A espera pelo pacote fiscal completa um mês nesta semana. Prometidas para depois das eleições municipais, que acabaram em 27 de outubro, as medidas —e a expectativa prolongada— têm pautado os ânimos dos investidores.
A notícia envolvendo o IR, para o mercado financeiro, "demonstra falta de comprometimento do governo com a situação fiscal do país", diz Thiago Avallone, especialista em câmbio da Manchester Investimentos.

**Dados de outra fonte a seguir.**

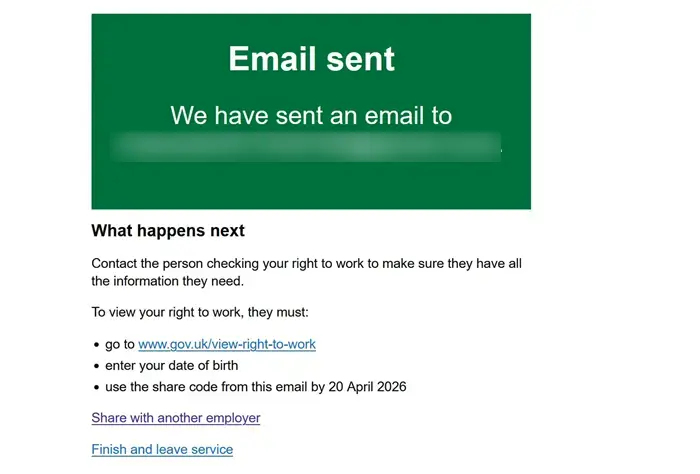Click the empty green area below the blurred email
700x474 pixels.
pyautogui.click(x=311, y=185)
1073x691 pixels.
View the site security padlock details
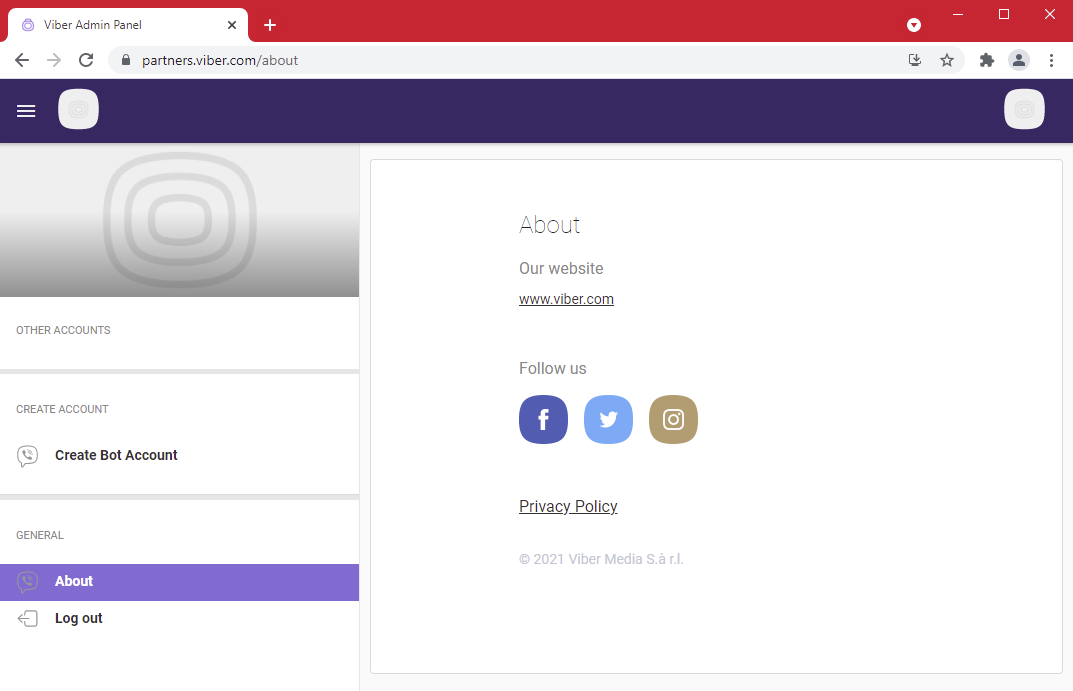click(x=125, y=60)
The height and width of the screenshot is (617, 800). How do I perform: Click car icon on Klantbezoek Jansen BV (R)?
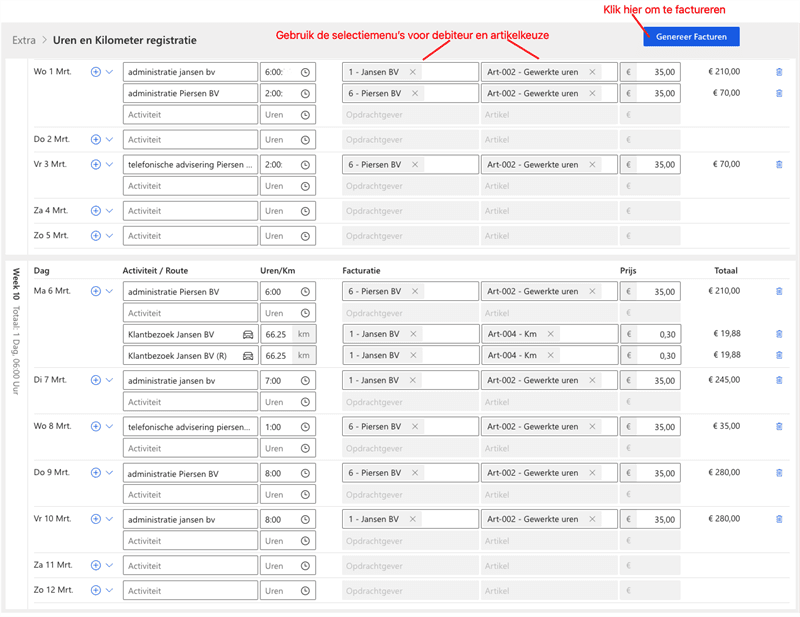pos(248,356)
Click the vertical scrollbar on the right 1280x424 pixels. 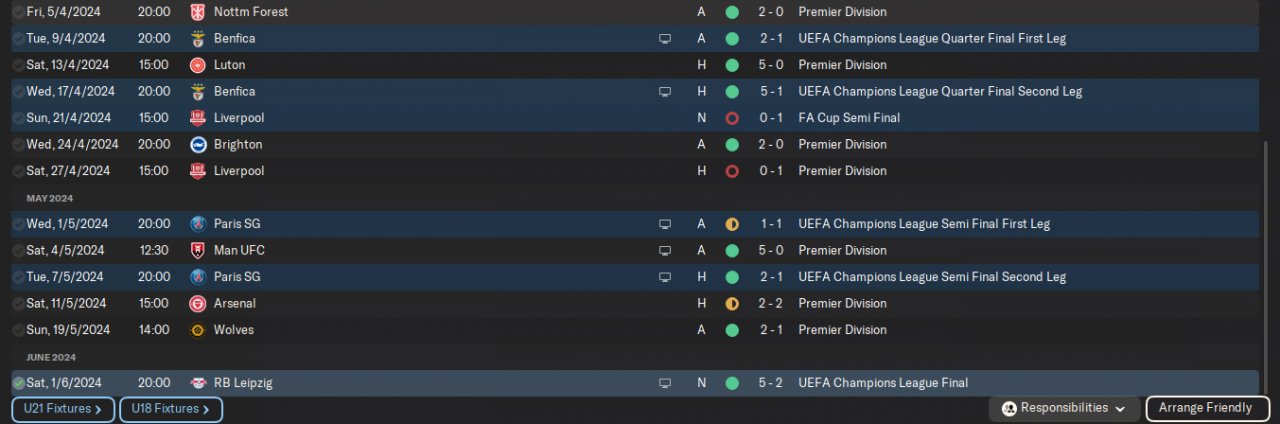click(x=1266, y=260)
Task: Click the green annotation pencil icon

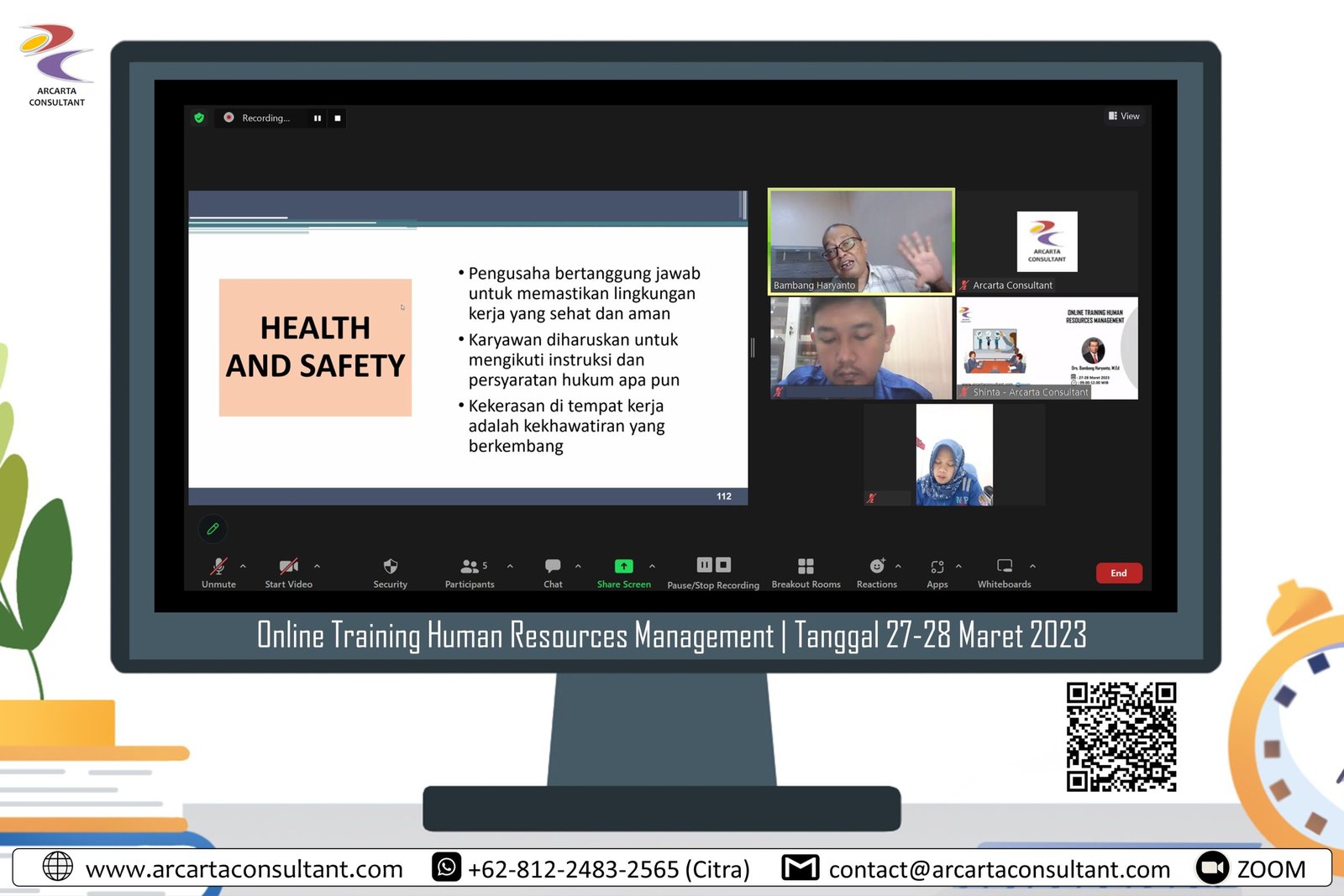Action: [213, 529]
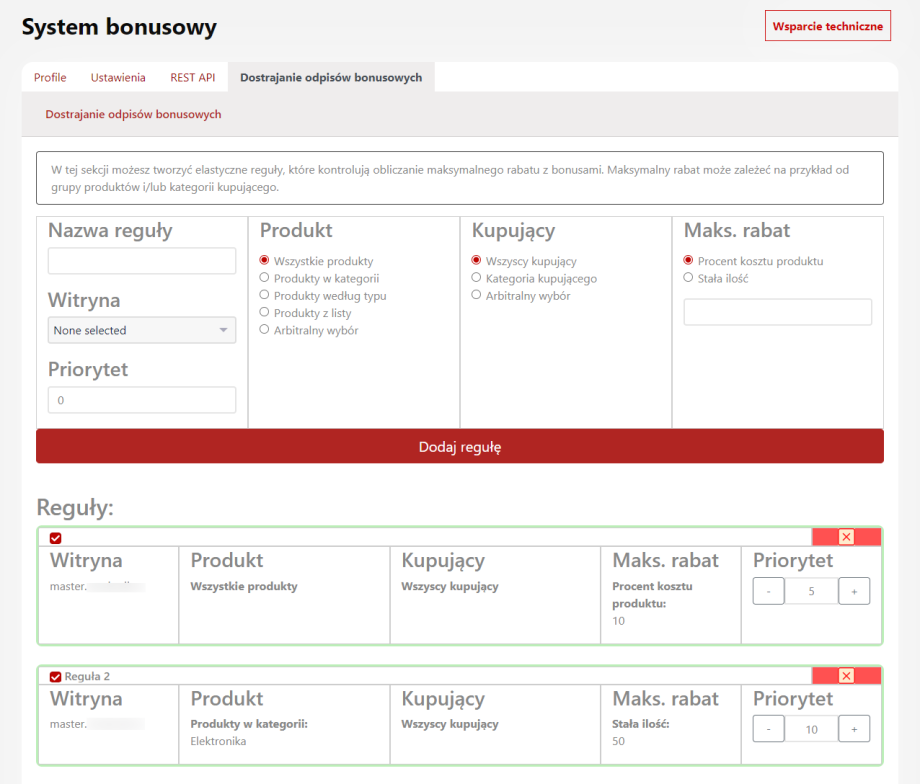
Task: Open 'Wsparcie techniczne' support button
Action: point(827,26)
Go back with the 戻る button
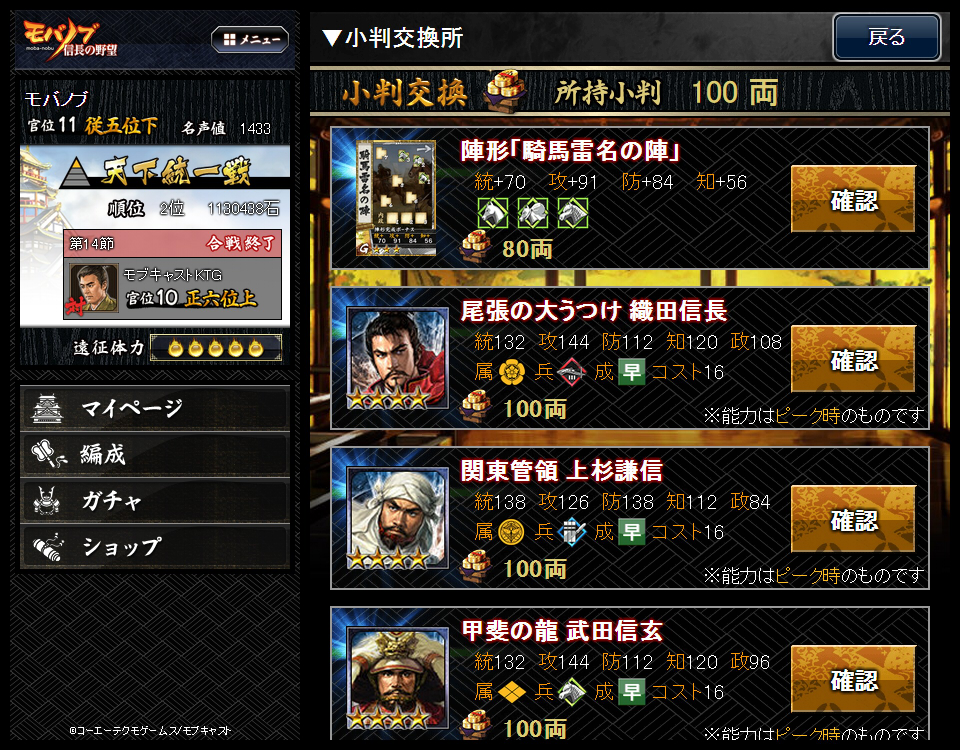Image resolution: width=960 pixels, height=750 pixels. 887,37
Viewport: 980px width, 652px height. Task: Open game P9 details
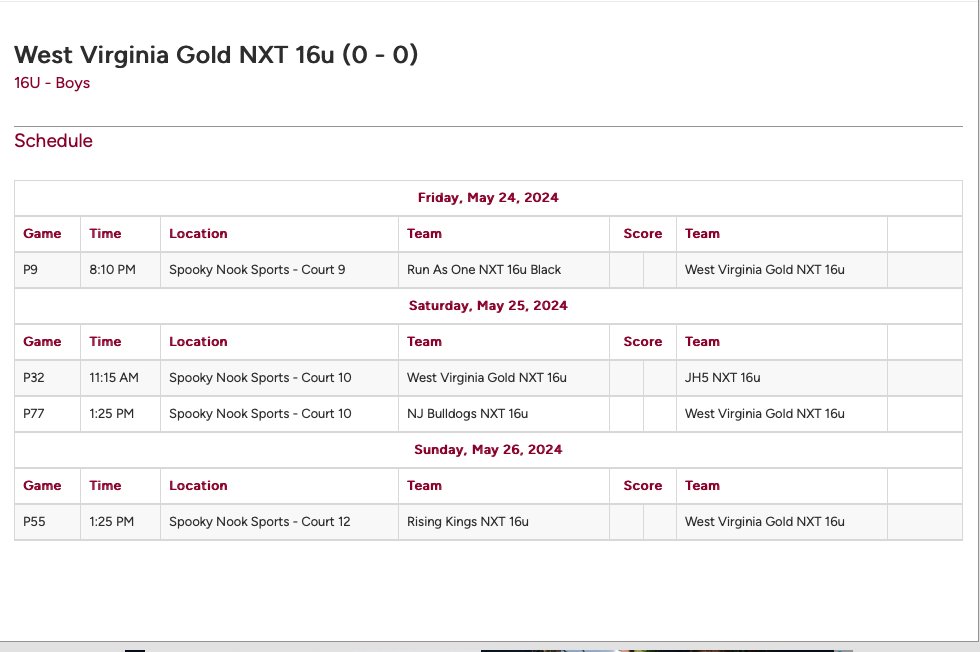(31, 269)
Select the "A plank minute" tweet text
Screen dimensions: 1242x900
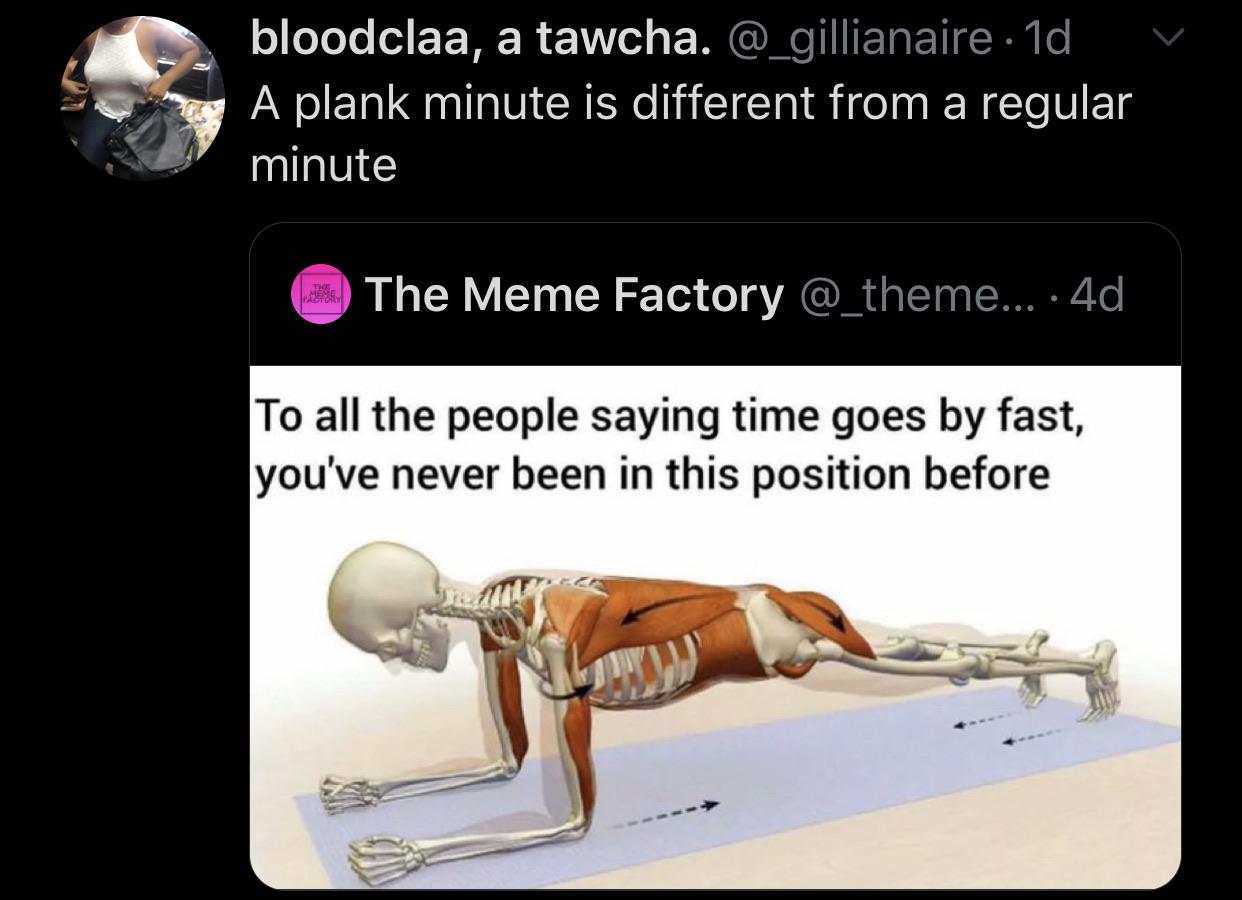pyautogui.click(x=690, y=133)
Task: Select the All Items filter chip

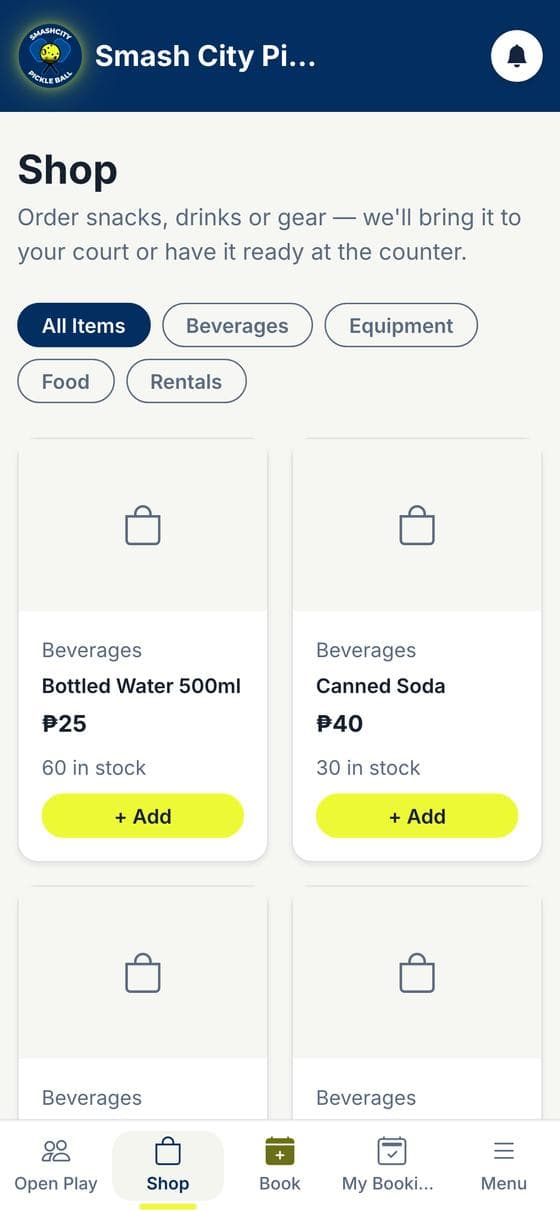Action: point(84,325)
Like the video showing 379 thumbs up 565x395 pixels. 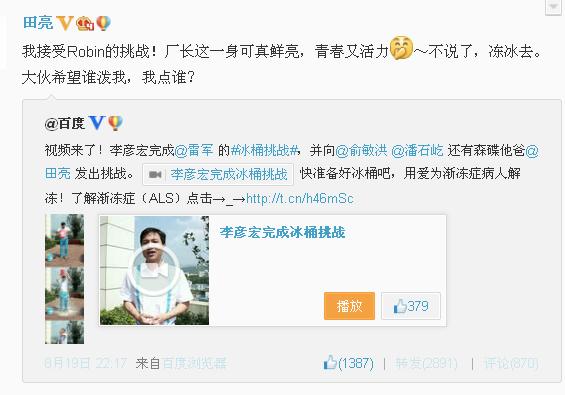pos(411,306)
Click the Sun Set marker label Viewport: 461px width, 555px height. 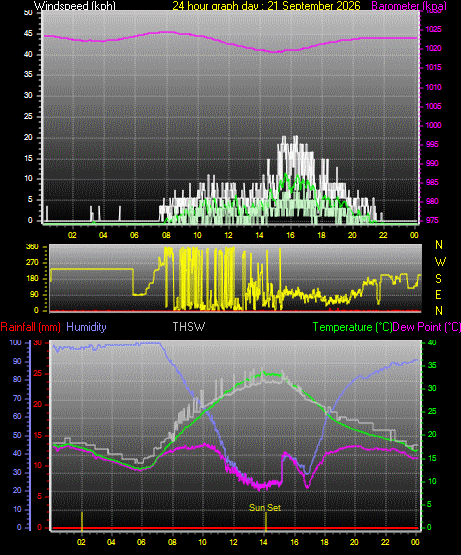coord(265,508)
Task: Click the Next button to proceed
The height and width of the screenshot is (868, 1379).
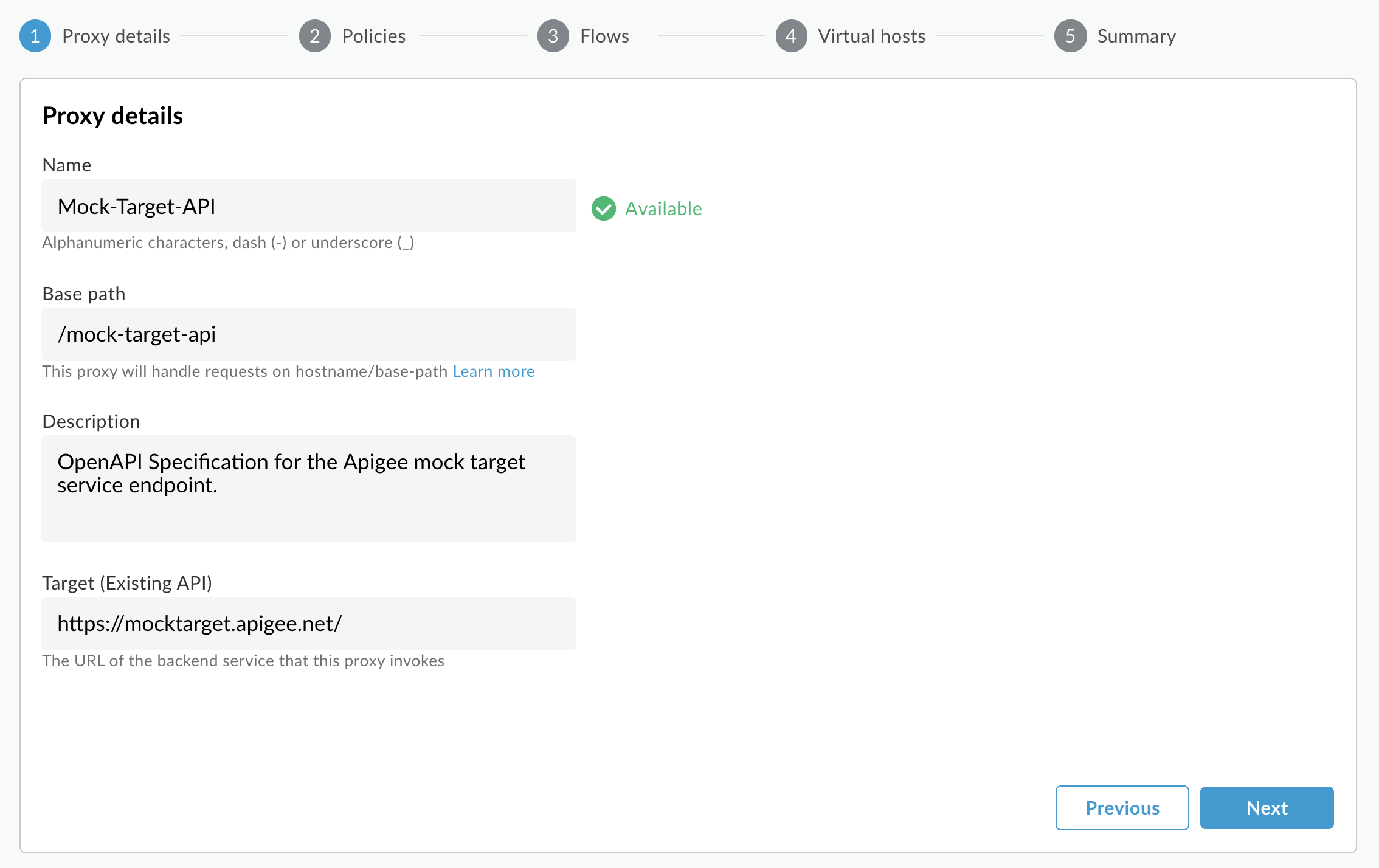Action: 1267,807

"Todo mundo está aguardando o anúncio do pacote para entender aonde vão as contas públicas, de onde sairão os cortes, e o governo continua pensando em medida populista. Ele diz que vai cortar o aumento do salário mínimo, que é o que se espera, e, com a outra mão, vai isentar o IR para quem ganha até R$ 5.000."
A faixa de isenção hoje é de dois salários mínimos (R$ 2.824). No PLOA (Projeto de Lei Orçamentária) de 2024, não há previsão nem mesmo de reajustar a faixa de isenção com o aumento do salário mínimo já previsto.
A correção da tabela é uma promessa de campanha de Lula, que cobra a medida de Haddad desde o início do governo.
A expectativa é que a ampliação da faixa de isenção traga um impacto negativo de R$ 40 bilhões no Orçamento, diz André Valério, economista sênior do Inter.
"Isso neutraliza as expectativas de redução de gastos que estavam sendo esperadas pelo mercado e alimenta temores de que o governo federal não irá corrigir o desequilíbrio fiscal existente, além de gerar impulso fiscal adicional que não é bem-vindo no contexto atual de uma atividade econômica aquecida."
A notícia reverberou em outros mercados, fora o câmbio. A Bolsa brasileira despencou 1,73%, aos 127.668 pontos, enquanto os títulos do Tesouro Direto tiveram as negociações suspensas por 1h30 em meio à alta volatilidade.
As medidas de contenção de gastos endereçam temores do mercado sobre a sustentabilidade do arcabouço fiscal, o conjunto de regras que visa o equilíbrio das contas públicas do país.
Para os agentes financeiros, é preciso ajustes na ponta das despesas, e não só reforços na arrecadação, para diminuir a dívida pública.
"É difícil entender a lógica usada na administração das contas públicas, que é a do populismo. É incoerente. O governo precisa equilibrar as contas, e a arrecadação já é recorde, então só precisa cortar gastos. Daí ele vai prejudicar a arrecadação, aumentando a isenção do IR, e não traz nada efetivo sobre o corte de gastos", afirma Denis Medina, economista e professor da Faculdade do Comércio.
O pacote foi prometido ainda em meados de outubro pela ministra Simone Tebet (Planejamento e Orçamento), e a expectativa dos agentes econômicos têm crescido desde então.
Os sucessivos adiamentos desgastaram a imagem de Haddad ao evidenciarem as dificuldades políticas para estruturar o plano, de acordo com representantes de setores econômicos ouvidos pela Folha. A demora elevou a pressão por medidas que sejam robustas e tenham números críveis, o que deve ser ainda mais cobrado se o aumento da isenção do IR se concretizar.